Thursday, 30 July 2015

Daddy, What Are Those Pills: Explaining Depression to my Daughter


This morning as I was taking my daily medication, a dopamine/seratonin uptake inhibitor, my seven-year-old daughter asked, “What are those?” This was not the first time she'd asked that question, so I answered as I usually do: “It's my medication, Sweetie.” In the past, that had always been sufficient, but today she hit me with the follow-up, “What's it for?” While it never occurred to me to dodge the question, in the moment I had no idea how best to answer it. If I said “depression,” then she would probably make the easy mistake that a lot of adults make: that it was just about how I felt in the moment, and that I was taking drugs simply in order to feel better. And while I'm a strong proponent of legalizing some currently banned substances, this was obviously not the time for a conversation on that theme. I didn't want to give her the impression that I was taking anti-depressants for recreational purposes, or even that I enjoyed taking them. I don't. So what I settled on was this: “I have to take medication so that my brain can work properly.”

What's in them?”

Chemicals to help my brain to what it should.” She looked at me for a second, so I went on: “Everything that happens in your brain happens because of chemicals, Sweetie. What you think. What you feel. Everything. Most brains make just the right amount of chemicals to keep themselves working properly most of the time, but mine doesn't.”

Your brain doesn't work?”

No, my Love,” I answered. “Sometimes, it doesn't work well at all. And that means my mind doesn't work properly either.”

What do you mean?”

The mind is something that the brain does. Your brain makes your mind. So if your brain isn't healthy, then having a healthy mind is pretty much impossible.”

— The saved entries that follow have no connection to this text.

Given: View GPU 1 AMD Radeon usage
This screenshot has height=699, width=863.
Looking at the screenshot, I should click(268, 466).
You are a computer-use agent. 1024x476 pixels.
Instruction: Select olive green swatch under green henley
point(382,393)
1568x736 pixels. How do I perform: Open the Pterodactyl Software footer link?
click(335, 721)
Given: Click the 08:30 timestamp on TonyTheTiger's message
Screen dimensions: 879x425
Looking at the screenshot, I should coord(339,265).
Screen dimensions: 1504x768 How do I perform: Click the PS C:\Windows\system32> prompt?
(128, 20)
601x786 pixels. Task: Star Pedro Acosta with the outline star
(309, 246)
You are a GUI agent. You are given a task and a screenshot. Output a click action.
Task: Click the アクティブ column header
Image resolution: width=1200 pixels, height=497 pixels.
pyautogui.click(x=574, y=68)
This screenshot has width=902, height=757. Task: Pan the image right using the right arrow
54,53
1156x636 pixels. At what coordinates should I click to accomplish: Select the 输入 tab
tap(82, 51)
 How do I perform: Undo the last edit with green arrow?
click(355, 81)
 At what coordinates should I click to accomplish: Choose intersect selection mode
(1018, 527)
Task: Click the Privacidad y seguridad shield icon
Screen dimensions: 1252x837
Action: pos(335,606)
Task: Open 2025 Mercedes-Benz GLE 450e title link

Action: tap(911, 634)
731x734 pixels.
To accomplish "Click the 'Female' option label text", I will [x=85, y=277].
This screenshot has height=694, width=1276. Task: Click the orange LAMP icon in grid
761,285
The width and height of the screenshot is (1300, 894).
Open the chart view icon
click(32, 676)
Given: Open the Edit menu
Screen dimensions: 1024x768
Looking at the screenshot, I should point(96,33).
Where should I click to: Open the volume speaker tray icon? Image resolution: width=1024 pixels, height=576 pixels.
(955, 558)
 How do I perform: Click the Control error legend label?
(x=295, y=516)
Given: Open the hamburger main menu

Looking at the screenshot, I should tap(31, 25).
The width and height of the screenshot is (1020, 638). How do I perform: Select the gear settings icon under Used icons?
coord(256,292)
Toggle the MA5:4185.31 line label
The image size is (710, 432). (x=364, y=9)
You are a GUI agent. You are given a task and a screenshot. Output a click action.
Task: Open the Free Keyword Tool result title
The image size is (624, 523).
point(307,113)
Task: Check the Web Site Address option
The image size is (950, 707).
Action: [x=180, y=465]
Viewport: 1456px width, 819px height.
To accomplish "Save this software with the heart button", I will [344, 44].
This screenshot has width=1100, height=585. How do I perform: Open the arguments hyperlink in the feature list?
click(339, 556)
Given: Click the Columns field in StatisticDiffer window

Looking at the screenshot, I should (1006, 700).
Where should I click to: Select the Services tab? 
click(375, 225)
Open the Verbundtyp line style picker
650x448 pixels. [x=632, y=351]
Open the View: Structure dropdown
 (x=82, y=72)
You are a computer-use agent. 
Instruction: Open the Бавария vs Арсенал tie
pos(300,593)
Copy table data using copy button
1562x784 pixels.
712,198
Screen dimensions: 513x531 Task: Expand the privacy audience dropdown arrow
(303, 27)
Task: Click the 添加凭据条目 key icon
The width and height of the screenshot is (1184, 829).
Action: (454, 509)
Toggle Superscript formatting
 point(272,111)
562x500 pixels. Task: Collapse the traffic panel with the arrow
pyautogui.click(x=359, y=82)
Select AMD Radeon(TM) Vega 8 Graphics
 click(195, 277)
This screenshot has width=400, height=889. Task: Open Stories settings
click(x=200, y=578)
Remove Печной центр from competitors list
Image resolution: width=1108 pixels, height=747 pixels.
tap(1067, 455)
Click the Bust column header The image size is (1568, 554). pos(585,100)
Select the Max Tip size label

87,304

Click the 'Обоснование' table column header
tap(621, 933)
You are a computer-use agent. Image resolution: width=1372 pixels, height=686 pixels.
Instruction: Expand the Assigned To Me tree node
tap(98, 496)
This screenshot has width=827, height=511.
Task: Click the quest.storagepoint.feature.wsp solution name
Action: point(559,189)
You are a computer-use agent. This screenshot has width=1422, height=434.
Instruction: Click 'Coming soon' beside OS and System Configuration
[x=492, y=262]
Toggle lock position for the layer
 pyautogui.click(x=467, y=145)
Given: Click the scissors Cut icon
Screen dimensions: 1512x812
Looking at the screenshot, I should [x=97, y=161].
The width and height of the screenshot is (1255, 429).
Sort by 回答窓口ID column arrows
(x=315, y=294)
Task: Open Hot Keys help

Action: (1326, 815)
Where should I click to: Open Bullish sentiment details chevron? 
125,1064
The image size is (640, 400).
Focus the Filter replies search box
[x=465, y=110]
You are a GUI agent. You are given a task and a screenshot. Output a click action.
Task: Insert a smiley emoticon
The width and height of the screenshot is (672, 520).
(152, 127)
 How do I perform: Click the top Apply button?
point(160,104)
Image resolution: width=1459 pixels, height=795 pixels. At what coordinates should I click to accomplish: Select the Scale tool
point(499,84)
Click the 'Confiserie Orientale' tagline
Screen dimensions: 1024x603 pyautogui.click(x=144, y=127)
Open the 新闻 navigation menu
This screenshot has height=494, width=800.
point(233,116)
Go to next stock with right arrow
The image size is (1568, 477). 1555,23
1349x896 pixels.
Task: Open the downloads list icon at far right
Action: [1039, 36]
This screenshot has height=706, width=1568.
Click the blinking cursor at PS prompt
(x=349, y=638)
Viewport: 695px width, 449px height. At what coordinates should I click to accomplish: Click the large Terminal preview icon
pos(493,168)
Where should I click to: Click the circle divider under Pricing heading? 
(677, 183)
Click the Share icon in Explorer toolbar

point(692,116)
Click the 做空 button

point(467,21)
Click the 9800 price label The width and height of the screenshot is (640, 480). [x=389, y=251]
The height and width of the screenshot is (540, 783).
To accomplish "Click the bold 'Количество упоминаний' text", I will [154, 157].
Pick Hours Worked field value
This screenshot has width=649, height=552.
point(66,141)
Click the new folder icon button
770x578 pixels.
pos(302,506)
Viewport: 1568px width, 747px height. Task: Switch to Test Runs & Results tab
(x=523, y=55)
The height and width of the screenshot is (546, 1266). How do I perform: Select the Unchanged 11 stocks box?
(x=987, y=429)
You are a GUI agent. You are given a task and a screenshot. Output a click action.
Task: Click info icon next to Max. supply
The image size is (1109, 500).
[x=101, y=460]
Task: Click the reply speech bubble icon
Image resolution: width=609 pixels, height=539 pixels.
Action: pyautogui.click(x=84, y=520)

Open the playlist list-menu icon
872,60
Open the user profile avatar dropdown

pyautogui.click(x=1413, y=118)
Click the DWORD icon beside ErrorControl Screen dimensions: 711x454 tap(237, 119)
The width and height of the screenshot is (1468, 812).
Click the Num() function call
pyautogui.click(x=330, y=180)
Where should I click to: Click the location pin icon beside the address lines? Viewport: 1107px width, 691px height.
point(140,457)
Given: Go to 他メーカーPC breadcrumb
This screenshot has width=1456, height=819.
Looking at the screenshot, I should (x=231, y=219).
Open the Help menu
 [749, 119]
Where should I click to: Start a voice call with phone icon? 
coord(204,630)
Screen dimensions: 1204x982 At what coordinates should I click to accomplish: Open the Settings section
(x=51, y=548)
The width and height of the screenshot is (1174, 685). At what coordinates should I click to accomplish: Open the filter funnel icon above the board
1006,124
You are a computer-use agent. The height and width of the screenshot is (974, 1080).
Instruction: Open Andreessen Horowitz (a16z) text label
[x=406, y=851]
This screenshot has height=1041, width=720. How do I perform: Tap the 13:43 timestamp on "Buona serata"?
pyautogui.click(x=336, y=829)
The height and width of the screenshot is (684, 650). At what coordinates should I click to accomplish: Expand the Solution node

But what's wrong with your mind?”

Another hard question. Where to begin? “Often, I can't feel things that other people feel.”

I don't understand.”

Sometimes, I can't make myself get out of bed or even move even though I know I have to. Sometimes, I can' feel happy no matter how many good things happen. For days, weeks. Sometimes for years, I'm incapable of feeling joy.”

Really? Years?”

Really, Sweetie. I've gone whole years without ever feeling joy.”

Even when you snuggle me?”

Even when I snuggle you. And I love you more than anything in the world.”

And your medication fixes that?”

My medication fixes my brain, so I can feel things that other people can feel.”

At this point, the conversation drifted, as conversations over breakfast tend to do, and soon it was time to drive her to her horseback riding camp. Since dropping her off though, our talk has been on my mind. Did I answer her questions as well as I should? Did she understand what I was saying? Will the information I gave her affect the way she sees me? Of course at the moment, I can't know the answers to these questions, but with observation, they shouldn't be hard to work out over time. Meanwhile, I'm left with a handful of other thoughts. I think I made the right parenting choice in answering her question. She has a right to know who her father is, how his brain works, and what he needs to do in order to maintain something like a viable existence. More importantly, I think I taught her something about not being ashamed of whoever and whatever one happens to be.

No one dealing with depression is unfamiliar with shame. I'd wager we've all heaped loads of it on ourselves when we've seen others doing basic things that we find difficult or impossible. And I'd also wager that many of us have been in a least one relationship in which shaming by another person was simply a part of our daily existence: maybe parents, maybe partners, maybe someone else. But shaming always has more to do with the person projecting it than the person at whom it is projected. It always carries the implicit judgment: I am a suitable measure of you, and by my measure, you have been found wanting. Shaming, in other words, is always a product of self-righteousness. By showing her, and discussing with her, my own empirical difference from the majority of our species, I hope to have given her a least the beginnings of a defense against others' self-righteousness—a way to recognize that not only her strengths but also her weaknesses are a part of her uniqueness, and that there is nothing innate to her about which she ever need feel shame. We are not born broken, or laden with a burden of original sin. We are not born imperfect according to any meaningful standard of perfection. We are simply born—breathing, feeling, and in perpetual need of each other.

As a final thought, I'd like to say something about that need. I can't pretend that I explained my condition to my daughter purely for her own benefit. She is the most important person in my life, and as much as she needs me, I need her as well. I need—we all need—to be understood and accepted by the people closest to us, or conversely to become close with those who understand and accept us. So I want my daughter to understand who and what I am in all of my flaws and weaknesses, and by extension to know that she will always be accepted in her turn.